# X-RBL-Warning: (dialup...



## godmd (24 Oktober 2004)

Hallo,

ich finde in diesem Forum nur zwei Einträge mit dem obigen Wortlaut, abe bisher scheint niemand diesem Eintrag sonderliche Beachtung geschenk zu haben. Kann mir jemand sagen, was er bedeutet???

Der komplette Header der Mail, die ich bekommen habe, lautet:

X-Symantec-TimeoutProtection: 0
Return-path: <[email protected]>
Envelope-to: [email protected]
Delivery-date: Sun, 24 Oct 2004 17:33:00 +0200
Received: from [80.55.218.218] (helo=eurotransfer-de.info)
	by mxng07.kundenserver.de with esmtp (Exim 3.35 #1)
	id 1CLkMe-0002Jt-00
	for ......t-online.de; Sun, 24 Oct 2004 17:33:00 +0200
Received: by eurotransfer-de.info (Postfix, from userid 1009)
	id 008ED8636; Sun, 24 Oct 2004 17:18:12 +0200 (CEST)
To: 
Subject: Angebot
From: "EuroTransfer" <[email protected]>
Reply-To: office[email protected]
Content-Transfer-Encoding: 8bit
Content-Type: text/plain; charset=iso-8859-1
Mime-Version: 1.0
X-Mailer: FastMailing
Message-Id: <[email protected]>
Date: Sun, 24 Oct 2004 17:18:12 +0200 (CEST)
*X-RBL-Warning: (dialup.bl.kundenserver.de) This mail has been received from a dialup host.*
X-NAS-Language: German
X-NAS-Bayes: #0: 5.60772E-218; #1: 1
X-NAS-Classification: 0
X-NAS-MessageID: 232
X-NAS-Validation: {B6814453-2F33-451C-9A00-F7C5238F25B0}


----------



## Counselor (25 Oktober 2004)

Mit X-RBL-Warnungen werden spamverdächtige Mails gekennzeichnet. Du könntest jetzt hergehen, und für deinen Mailclient eine Regel aufsetellen, die solche Mails in einen Ordner 'Spam' verschiebt:
http://www.fernuni-hagen.de/URZ/Systeme/spam/Outlook/X-RBL.html


----------



## ESC (25 Oktober 2004)

Traurigerweise wird viel Spam über Dialup Verbindungen ins Netz gekippt, aber mit dieser Bedingung *allein* als Filter landet auch 90% der privaten eMail in der Spam Tonne, wer hängt denn daheim *nicht* an einem Dialup-Host? 

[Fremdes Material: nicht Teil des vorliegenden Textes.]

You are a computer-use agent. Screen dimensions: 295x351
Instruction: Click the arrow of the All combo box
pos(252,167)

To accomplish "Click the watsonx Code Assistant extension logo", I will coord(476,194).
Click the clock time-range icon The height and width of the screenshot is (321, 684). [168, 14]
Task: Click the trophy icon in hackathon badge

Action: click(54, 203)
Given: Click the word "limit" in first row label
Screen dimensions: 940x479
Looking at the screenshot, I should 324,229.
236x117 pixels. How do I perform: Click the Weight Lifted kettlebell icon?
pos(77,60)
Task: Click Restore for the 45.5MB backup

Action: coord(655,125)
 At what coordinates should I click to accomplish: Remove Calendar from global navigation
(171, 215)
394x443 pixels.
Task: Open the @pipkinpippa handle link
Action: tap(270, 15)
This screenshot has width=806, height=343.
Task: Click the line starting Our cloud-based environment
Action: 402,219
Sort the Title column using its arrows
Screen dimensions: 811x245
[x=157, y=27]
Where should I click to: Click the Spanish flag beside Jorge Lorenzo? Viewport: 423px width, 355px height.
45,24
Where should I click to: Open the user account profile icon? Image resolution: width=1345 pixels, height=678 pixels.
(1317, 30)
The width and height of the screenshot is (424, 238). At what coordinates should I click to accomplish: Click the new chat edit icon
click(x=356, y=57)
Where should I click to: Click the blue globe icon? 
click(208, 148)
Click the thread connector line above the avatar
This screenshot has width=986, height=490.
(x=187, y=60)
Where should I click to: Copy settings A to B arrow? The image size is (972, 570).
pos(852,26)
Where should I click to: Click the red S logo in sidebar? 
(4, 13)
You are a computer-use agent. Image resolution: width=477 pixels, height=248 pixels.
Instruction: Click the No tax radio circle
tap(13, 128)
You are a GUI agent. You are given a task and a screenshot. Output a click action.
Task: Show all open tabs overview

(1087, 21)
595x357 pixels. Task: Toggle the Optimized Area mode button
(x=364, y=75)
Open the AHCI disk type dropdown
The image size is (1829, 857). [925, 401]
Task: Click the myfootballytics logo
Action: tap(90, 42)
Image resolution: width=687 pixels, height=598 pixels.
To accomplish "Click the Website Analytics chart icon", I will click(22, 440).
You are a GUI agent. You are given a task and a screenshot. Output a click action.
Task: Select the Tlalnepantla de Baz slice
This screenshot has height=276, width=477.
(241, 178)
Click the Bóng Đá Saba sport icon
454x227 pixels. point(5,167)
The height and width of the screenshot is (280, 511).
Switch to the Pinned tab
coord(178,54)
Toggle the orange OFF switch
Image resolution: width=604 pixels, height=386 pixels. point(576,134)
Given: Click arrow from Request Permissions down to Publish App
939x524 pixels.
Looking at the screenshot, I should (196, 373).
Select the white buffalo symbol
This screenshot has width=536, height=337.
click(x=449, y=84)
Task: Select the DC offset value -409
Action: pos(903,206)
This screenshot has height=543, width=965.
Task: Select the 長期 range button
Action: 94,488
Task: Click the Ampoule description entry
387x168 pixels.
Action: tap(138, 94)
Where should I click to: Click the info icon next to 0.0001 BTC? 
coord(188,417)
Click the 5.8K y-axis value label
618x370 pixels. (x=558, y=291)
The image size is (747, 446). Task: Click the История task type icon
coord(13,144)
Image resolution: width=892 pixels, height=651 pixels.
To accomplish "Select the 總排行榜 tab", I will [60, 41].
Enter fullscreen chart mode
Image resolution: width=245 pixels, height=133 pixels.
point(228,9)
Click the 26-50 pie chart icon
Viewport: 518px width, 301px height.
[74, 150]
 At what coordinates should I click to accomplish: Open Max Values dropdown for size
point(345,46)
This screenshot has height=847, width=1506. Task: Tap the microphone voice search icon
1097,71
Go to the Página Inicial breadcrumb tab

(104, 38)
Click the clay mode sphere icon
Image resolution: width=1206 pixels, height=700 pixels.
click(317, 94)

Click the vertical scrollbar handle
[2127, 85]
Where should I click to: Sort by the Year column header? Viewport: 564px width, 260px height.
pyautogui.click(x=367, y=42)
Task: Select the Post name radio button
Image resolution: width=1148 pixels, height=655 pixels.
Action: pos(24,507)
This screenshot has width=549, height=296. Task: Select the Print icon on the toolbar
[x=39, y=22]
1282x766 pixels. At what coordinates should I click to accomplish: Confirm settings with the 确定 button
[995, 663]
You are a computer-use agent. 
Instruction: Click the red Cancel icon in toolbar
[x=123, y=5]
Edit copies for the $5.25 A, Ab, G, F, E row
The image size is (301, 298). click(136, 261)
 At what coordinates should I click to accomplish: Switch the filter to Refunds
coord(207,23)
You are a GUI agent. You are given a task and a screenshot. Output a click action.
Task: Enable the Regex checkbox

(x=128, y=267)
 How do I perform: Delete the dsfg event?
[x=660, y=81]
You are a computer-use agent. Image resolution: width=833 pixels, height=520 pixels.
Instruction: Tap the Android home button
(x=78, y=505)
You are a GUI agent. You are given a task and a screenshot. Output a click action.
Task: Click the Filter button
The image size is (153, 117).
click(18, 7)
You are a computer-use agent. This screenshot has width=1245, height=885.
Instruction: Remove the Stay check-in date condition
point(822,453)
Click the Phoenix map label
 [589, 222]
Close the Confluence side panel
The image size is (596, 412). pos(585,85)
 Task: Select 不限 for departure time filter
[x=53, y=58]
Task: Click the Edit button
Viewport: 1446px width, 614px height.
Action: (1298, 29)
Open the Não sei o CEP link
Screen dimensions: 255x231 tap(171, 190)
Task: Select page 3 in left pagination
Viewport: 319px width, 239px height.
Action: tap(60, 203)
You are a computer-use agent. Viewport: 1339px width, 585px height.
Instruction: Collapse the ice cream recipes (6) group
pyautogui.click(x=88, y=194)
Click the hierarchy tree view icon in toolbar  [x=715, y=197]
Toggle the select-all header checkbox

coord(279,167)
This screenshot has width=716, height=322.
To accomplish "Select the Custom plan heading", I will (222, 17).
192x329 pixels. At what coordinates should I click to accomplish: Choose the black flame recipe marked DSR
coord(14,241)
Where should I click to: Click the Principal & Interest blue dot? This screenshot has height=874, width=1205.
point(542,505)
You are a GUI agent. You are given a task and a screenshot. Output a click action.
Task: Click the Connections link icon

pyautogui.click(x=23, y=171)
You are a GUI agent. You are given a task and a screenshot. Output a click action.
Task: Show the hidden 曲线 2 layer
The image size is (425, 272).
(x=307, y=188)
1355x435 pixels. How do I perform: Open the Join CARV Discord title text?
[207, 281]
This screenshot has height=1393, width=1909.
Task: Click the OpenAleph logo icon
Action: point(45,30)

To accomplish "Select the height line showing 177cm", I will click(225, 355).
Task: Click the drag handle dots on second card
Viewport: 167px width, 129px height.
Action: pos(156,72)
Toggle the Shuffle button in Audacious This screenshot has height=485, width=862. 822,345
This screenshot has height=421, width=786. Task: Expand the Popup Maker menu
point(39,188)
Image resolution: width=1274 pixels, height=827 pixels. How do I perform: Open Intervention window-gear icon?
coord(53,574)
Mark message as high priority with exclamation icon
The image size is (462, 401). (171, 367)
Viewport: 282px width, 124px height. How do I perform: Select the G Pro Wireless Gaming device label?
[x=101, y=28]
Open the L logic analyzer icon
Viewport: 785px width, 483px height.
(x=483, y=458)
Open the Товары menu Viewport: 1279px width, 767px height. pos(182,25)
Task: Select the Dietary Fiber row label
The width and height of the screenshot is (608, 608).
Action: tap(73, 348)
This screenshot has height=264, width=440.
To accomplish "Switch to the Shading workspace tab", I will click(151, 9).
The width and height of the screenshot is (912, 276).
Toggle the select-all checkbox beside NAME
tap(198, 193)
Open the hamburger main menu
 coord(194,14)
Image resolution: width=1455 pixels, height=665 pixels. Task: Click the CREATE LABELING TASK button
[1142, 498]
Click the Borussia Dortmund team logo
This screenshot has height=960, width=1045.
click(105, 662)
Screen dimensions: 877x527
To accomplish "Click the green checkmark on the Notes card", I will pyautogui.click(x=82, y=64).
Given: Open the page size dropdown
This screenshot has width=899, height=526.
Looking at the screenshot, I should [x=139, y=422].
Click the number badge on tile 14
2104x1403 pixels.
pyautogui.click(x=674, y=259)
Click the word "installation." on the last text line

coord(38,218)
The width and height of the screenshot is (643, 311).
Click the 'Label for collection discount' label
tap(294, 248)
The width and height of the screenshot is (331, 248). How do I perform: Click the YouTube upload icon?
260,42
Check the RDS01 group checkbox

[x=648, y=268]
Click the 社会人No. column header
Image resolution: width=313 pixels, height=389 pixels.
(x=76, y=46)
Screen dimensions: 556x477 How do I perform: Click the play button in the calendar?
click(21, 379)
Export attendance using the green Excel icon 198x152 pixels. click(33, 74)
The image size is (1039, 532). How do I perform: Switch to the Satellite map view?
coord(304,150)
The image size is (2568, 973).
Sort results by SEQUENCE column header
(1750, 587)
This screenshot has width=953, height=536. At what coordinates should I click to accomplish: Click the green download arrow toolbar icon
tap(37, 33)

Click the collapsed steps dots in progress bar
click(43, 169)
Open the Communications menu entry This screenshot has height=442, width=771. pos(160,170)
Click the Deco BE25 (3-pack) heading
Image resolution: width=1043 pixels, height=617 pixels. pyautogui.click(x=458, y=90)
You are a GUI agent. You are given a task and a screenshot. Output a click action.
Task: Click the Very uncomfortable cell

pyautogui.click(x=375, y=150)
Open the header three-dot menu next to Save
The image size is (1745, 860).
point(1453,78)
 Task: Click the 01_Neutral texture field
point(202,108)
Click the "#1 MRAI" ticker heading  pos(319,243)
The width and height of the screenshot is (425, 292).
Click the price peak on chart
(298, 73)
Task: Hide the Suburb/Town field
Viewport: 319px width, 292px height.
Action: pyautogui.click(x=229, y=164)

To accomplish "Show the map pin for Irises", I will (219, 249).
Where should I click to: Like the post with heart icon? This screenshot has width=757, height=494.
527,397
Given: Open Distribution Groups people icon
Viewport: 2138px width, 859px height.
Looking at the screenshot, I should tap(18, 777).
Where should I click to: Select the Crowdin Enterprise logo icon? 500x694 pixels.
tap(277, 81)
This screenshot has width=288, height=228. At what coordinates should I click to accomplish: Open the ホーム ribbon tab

Zur besseren Bewertung der Qualität dieser Markierung müsste man wissen, ob der Maildienst generell alle (bekannten) Dialup-Hosts markiert, oder nur die als Einspeisepunkte für Spam auffälligen.

/ESC


----------



## Anonymous (25 Oktober 2004)

ESC schrieb:
			
		

> Traurigerweise wird viel Spam über Dialup Verbindungen ins Netz gekippt, aber mit dieser Bedingung *allein* als Filter landet auch 90% der privaten eMail in der Spam Tonne, wer hängt denn daheim *nicht* an einem Dialup-Host?


Stimmt so nicht! Diese Regel sagt, dass der Dialup Host einen eigenen SMTP Server betreibt. Ich kenne nur wenige Szenarien, in denen es sinnvoll ist, so eine Konfiguration zu betreiben und nicht ueber den Server des Postfachanbieters zu gehen. Und sicherlich nicht etwas, was der 0 8 15 Privatanwender tun moechte.

Gruesse,
TSCN


----------



## godmd (25 Oktober 2004)

Counselor schrieb:
			
		

> Mit X-RBL-Warnungen werden spamverdächtige Mails gekennzeichnet. Du könntest jetzt hergehen, und für deinen Mailclient eine Regel aufsetellen, die solche Mails in einen Ordner 'Spam' verschiebt:
> http://www.fernuni-hagen.de/URZ/Systeme/spam/Outlook/X-RBL.html



Danke für die schnelle Auskunft! Da ich 0815-Anwender bin, was die "höhere Mathemtik" der Mailtechnologie angeht: Wer oder was kennzeichnet die Mails mit den X-RBL-Warnungen? Der Mailserver, der mein Postfach hostet?

Ebenfalls danke für den Filtertipp. Da ich NAV/NIS verwende, frage ich mich, wieso Norton Antispam eine solche Mail dann nicht gleich als Spam einordnet ...

Gruß,
godmd


----------